Work required. Could you repeat the records below exactly as written?

[Stored records]
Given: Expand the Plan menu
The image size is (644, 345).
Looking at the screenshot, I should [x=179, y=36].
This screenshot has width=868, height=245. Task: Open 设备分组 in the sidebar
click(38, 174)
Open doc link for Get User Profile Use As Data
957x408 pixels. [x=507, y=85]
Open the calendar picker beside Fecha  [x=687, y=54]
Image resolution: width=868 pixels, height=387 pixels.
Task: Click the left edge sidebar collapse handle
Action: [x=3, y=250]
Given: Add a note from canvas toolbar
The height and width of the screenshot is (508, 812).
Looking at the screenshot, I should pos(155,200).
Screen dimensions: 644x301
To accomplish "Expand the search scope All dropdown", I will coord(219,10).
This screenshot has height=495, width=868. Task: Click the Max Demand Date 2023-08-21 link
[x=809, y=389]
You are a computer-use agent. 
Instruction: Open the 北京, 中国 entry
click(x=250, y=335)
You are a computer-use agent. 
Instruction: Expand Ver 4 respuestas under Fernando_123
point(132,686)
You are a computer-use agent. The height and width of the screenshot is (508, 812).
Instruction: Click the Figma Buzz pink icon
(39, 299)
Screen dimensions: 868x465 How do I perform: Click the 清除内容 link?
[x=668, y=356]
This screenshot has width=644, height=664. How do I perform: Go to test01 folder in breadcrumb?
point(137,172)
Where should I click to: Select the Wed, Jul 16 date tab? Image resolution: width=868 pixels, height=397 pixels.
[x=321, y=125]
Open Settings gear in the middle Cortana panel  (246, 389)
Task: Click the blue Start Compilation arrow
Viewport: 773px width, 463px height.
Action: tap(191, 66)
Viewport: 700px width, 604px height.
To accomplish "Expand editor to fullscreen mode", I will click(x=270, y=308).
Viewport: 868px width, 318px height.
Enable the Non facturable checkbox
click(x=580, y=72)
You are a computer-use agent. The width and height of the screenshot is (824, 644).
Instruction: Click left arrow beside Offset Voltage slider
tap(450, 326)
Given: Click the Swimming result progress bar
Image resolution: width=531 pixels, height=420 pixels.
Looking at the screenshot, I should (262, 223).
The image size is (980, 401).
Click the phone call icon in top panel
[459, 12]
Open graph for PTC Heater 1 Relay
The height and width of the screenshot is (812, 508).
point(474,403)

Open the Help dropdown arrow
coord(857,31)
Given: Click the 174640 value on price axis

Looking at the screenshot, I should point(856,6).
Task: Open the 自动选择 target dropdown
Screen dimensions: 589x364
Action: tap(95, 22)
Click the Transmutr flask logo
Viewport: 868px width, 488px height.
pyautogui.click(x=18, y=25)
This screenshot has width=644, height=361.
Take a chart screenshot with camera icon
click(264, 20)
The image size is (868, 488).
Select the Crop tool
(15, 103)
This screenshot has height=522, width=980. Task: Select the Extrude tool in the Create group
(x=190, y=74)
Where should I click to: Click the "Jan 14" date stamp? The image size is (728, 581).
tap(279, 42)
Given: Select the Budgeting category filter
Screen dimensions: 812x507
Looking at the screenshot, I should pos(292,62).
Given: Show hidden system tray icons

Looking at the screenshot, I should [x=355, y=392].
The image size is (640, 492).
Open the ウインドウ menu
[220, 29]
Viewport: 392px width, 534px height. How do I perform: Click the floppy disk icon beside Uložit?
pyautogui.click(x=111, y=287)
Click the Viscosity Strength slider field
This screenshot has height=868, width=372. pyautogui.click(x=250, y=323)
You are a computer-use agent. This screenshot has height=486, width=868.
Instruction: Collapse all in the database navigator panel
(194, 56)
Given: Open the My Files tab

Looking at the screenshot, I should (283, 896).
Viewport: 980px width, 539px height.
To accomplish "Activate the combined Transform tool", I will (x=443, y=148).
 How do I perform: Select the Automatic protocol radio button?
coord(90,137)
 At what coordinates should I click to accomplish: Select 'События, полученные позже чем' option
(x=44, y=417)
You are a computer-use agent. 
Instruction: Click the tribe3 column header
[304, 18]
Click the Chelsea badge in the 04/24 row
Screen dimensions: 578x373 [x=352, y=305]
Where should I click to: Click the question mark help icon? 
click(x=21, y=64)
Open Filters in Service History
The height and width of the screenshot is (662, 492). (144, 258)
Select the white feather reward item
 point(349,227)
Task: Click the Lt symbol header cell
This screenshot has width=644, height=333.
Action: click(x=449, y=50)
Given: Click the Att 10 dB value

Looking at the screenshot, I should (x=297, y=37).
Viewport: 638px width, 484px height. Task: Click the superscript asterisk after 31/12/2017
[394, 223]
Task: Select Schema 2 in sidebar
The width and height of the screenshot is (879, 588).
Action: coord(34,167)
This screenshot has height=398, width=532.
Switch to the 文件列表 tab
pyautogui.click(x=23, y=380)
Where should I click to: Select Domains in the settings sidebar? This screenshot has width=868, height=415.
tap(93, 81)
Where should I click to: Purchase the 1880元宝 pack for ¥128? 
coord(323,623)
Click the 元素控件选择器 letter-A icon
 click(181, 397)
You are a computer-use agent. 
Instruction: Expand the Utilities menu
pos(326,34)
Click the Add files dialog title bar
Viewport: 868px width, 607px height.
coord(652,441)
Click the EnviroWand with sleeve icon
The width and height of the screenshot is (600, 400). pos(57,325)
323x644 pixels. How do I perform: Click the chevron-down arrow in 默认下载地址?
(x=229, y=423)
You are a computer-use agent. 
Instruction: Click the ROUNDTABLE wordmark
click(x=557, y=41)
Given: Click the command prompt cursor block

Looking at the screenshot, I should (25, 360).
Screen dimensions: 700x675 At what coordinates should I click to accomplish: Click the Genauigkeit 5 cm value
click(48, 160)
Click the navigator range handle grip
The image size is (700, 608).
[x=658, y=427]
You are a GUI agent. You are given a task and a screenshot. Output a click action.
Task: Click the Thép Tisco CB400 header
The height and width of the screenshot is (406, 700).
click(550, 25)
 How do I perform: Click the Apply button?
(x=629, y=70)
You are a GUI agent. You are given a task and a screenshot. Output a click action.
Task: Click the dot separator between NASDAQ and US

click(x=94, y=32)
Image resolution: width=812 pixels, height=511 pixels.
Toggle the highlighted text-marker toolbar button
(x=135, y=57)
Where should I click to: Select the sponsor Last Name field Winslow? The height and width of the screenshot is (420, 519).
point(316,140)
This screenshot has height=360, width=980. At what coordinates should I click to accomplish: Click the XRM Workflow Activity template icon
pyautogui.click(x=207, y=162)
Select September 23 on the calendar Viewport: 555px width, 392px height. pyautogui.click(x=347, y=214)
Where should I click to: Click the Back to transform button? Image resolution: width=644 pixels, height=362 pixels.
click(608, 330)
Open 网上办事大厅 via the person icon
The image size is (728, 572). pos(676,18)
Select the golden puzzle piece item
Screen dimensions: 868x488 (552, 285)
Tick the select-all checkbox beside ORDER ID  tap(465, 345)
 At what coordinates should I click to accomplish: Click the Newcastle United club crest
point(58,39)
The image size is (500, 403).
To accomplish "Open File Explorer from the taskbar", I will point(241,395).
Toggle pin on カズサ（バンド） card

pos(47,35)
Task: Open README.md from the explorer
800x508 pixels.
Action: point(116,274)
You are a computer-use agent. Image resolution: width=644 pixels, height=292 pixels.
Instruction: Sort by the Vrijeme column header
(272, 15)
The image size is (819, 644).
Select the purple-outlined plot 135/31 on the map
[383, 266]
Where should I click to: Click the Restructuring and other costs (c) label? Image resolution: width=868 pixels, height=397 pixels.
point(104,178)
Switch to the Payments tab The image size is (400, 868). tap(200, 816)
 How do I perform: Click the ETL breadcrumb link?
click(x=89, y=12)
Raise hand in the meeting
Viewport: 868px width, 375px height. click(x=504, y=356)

Response for this exercise.
Given: Expand the Plan menu
The image size is (644, 345).
Looking at the screenshot, I should [x=179, y=36].
This screenshot has width=868, height=245. Task: Open 设备分组 in the sidebar
click(38, 174)
Open doc link for Get User Profile Use As Data
957x408 pixels. [x=507, y=85]
Open the calendar picker beside Fecha  [x=687, y=54]
Image resolution: width=868 pixels, height=387 pixels.
Task: Click the left edge sidebar collapse handle
Action: [x=3, y=250]
Given: Add a note from canvas toolbar
The height and width of the screenshot is (508, 812).
Looking at the screenshot, I should pos(155,200).
Screen dimensions: 644x301
To accomplish "Expand the search scope All dropdown", I will coord(219,10).
This screenshot has height=495, width=868. Task: Click the Max Demand Date 2023-08-21 link
[x=809, y=389]
You are a computer-use agent. 
Instruction: Open the 北京, 中国 entry
click(x=250, y=335)
You are a computer-use agent. 
Instruction: Expand Ver 4 respuestas under Fernando_123
point(132,686)
You are a computer-use agent. The height and width of the screenshot is (508, 812).
Instruction: Click the Figma Buzz pink icon
(39, 299)
Screen dimensions: 868x465 How do I perform: Click the 清除内容 link?
[x=668, y=356]
This screenshot has width=644, height=664. How do I perform: Go to test01 folder in breadcrumb?
point(137,172)
Where should I click to: Select the Wed, Jul 16 date tab? Image resolution: width=868 pixels, height=397 pixels.
[x=321, y=125]
Open Settings gear in the middle Cortana panel  (246, 389)
Task: Click the blue Start Compilation arrow
Viewport: 773px width, 463px height.
Action: tap(191, 66)
Viewport: 700px width, 604px height.
To accomplish "Expand editor to fullscreen mode", I will click(x=270, y=308).
Viewport: 868px width, 318px height.
Enable the Non facturable checkbox
click(x=580, y=72)
You are a computer-use agent. The width and height of the screenshot is (824, 644).
Instruction: Click left arrow beside Offset Voltage slider
tap(450, 326)
Given: Click the Swimming result progress bar
Image resolution: width=531 pixels, height=420 pixels.
Looking at the screenshot, I should (262, 223).
The image size is (980, 401).
Click the phone call icon in top panel
[459, 12]
Open graph for PTC Heater 1 Relay
The height and width of the screenshot is (812, 508).
point(474,403)

Open the Help dropdown arrow
coord(857,31)
Given: Click the 174640 value on price axis

Looking at the screenshot, I should point(856,6).
Task: Open the 自动选择 target dropdown
Screen dimensions: 589x364
Action: tap(95, 22)
Click the Transmutr flask logo
Viewport: 868px width, 488px height.
pyautogui.click(x=18, y=25)
This screenshot has width=644, height=361.
Take a chart screenshot with camera icon
click(264, 20)
The image size is (868, 488).
Select the Crop tool
(15, 103)
This screenshot has height=522, width=980. Task: Select the Extrude tool in the Create group
(x=190, y=74)
Where should I click to: Click the "Jan 14" date stamp? The image size is (728, 581).
tap(279, 42)
Given: Select the Budgeting category filter
Screen dimensions: 812x507
Looking at the screenshot, I should pos(292,62).
Given: Show hidden system tray icons

Looking at the screenshot, I should [x=355, y=392].
The image size is (640, 492).
Open the ウインドウ menu
[220, 29]
Viewport: 392px width, 534px height. How do I perform: Click the floppy disk icon beside Uložit?
pyautogui.click(x=111, y=287)
Click the Viscosity Strength slider field
This screenshot has height=868, width=372. pyautogui.click(x=250, y=323)
You are a computer-use agent. This screenshot has height=486, width=868.
Instruction: Collapse all in the database navigator panel
(194, 56)
Given: Open the My Files tab

Looking at the screenshot, I should (283, 896).
Viewport: 980px width, 539px height.
To accomplish "Activate the combined Transform tool", I will (x=443, y=148).
 How do I perform: Select the Automatic protocol radio button?
coord(90,137)
 At what coordinates should I click to accomplish: Select 'События, полученные позже чем' option
(x=44, y=417)
You are a computer-use agent. 
Instruction: Click the tribe3 column header
[304, 18]
Click the Chelsea badge in the 04/24 row
Screen dimensions: 578x373 [x=352, y=305]
Where should I click to: Click the question mark help icon? 
click(x=21, y=64)
Open Filters in Service History
The height and width of the screenshot is (662, 492). (144, 258)
Select the white feather reward item
 point(349,227)
Task: Click the Lt symbol header cell
This screenshot has width=644, height=333.
Action: click(x=449, y=50)
Given: Click the Att 10 dB value

Looking at the screenshot, I should (x=297, y=37).
Viewport: 638px width, 484px height. Task: Click the superscript asterisk after 31/12/2017
[394, 223]
Task: Select Schema 2 in sidebar
The width and height of the screenshot is (879, 588).
Action: coord(34,167)
This screenshot has height=398, width=532.
Switch to the 文件列表 tab
pyautogui.click(x=23, y=380)
Where should I click to: Select Domains in the settings sidebar? This screenshot has width=868, height=415.
tap(93, 81)
Where should I click to: Purchase the 1880元宝 pack for ¥128? 
coord(323,623)
Click the 元素控件选择器 letter-A icon
 click(181, 397)
You are a computer-use agent. 
Instruction: Expand the Utilities menu
pos(326,34)
Click the Add files dialog title bar
Viewport: 868px width, 607px height.
coord(652,441)
Click the EnviroWand with sleeve icon
The width and height of the screenshot is (600, 400). pos(57,325)
323x644 pixels. How do I perform: Click the chevron-down arrow in 默认下载地址?
(x=229, y=423)
You are a computer-use agent. 
Instruction: Click the ROUNDTABLE wordmark
click(x=557, y=41)
Given: Click the command prompt cursor block

Looking at the screenshot, I should (25, 360).
Screen dimensions: 700x675 At what coordinates should I click to accomplish: Click the Genauigkeit 5 cm value
click(48, 160)
Click the navigator range handle grip
The image size is (700, 608).
[x=658, y=427]
You are a GUI agent. You are given a task and a screenshot. Output a click action.
Task: Click the Thép Tisco CB400 header
The height and width of the screenshot is (406, 700).
click(550, 25)
 How do I perform: Click the Apply button?
(x=629, y=70)
You are a GUI agent. You are given a task and a screenshot. Output a click action.
Task: Click the dot separator between NASDAQ and US

click(x=94, y=32)
Image resolution: width=812 pixels, height=511 pixels.
Toggle the highlighted text-marker toolbar button
(x=135, y=57)
Where should I click to: Select the sponsor Last Name field Winslow? The height and width of the screenshot is (420, 519).
point(316,140)
This screenshot has height=360, width=980. At what coordinates should I click to accomplish: Click the XRM Workflow Activity template icon
pyautogui.click(x=207, y=162)
Select September 23 on the calendar Viewport: 555px width, 392px height. pyautogui.click(x=347, y=214)
Where should I click to: Click the Back to transform button? Image resolution: width=644 pixels, height=362 pixels.
click(608, 330)
Open 网上办事大厅 via the person icon
The image size is (728, 572). pos(676,18)
Select the golden puzzle piece item
Screen dimensions: 868x488 (552, 285)
Tick the select-all checkbox beside ORDER ID  tap(465, 345)
 At what coordinates should I click to accomplish: Click the Newcastle United club crest
point(58,39)
The image size is (500, 403).
To accomplish "Open File Explorer from the taskbar", I will point(241,395).
Toggle pin on カズサ（バンド） card

pos(47,35)
Task: Open README.md from the explorer
800x508 pixels.
Action: point(116,274)
You are a computer-use agent. Image resolution: width=644 pixels, height=292 pixels.
Instruction: Sort by the Vrijeme column header
(272, 15)
The image size is (819, 644).
Select the purple-outlined plot 135/31 on the map
[383, 266]
Where should I click to: Click the Restructuring and other costs (c) label? Image resolution: width=868 pixels, height=397 pixels.
point(104,178)
Switch to the Payments tab The image size is (400, 868). tap(200, 816)
 How do I perform: Click the ETL breadcrumb link?
click(x=89, y=12)
Raise hand in the meeting
Viewport: 868px width, 375px height. click(x=504, y=356)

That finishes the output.